アメリカでは一般的に男からプレゼントを渡すイベントであることを聞いている。それに日本と違って義理チョコはなく、ましてや友チョコもない。チョコレートを渡すなら本命だけ。さらに薔薇の花を添えたら、もう。
「俺からのチョコレートを受け取ったな、ボウヤ?」
「…えぇっと、その…」
勢いで受け取っただけでそう意味ではない。そう云えば良いだけの事なのに何故か口から否定の言葉が出てきてくれない。
代わりに出てきたのは気になっていた疑問。
「…歩美ちゃんに妬けたってのは本当?」
「そりゃ妬けるに決まっている。本命相手に他の人間から貰ったなんて聞けば。しかも貰って満更でもない顔されたら面白くないだろう?今日ボウヤが来なかったら毛利探偵事務所まで押し掛けようかとまで考えた」
何の躊躇いもなく嫉妬したと口にする男にコナンはもう耳まで紅くなってる気がした。男なのに、ずっと年上なのに。
(……どうしよう。なんか、嬉しい)

紅い顔のまま固まっているコナンの左手を大きな手で包まれる。
「じゃあ、分かりやすく日本風にもう一度だけ聞こうか」
ぱちくりと目を瞬かせたコナンの左手に男は軽く口づけた。
「──ボウヤが好きだよ。受け取ってくれるか?」
返事はYESかNOで云ってくれ。そう云った男は欠片も断られるとは思っていない深い笑みを浮かべていた。
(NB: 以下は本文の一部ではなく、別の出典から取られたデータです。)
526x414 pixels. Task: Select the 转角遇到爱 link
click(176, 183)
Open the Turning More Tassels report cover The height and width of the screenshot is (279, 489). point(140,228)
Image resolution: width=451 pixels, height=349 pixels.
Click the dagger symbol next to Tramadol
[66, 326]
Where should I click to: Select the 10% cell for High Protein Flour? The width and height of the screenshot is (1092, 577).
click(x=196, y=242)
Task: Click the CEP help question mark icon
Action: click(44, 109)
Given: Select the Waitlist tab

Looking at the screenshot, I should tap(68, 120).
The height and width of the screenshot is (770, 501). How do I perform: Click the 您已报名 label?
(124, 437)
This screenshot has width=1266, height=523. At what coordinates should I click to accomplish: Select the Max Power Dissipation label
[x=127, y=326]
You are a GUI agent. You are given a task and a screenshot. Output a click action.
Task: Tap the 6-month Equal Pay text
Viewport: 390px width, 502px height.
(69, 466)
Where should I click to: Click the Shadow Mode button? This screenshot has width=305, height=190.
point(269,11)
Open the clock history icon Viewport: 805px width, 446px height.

観察力の鋭い相手にNOと口に出来ないことを気付かれている。だからといってYESと云うのも恥ずかし過ぎる。ぐるぐる悩んだ末にパニックになったコナンはYESともNOとも云わなかった。
間近にあった男の首に抱きついて頬にキスを一つ。





「……これで、精一杯、です」
「…シャイなのか大胆なのか。まぁ、ボウヤらしい。せっかくなら唇にしてほしかったところです」
図々しい注文を付け加える昴の口に歪んだハートのココアクッキーを突っ込んで黙らるまで後数秒。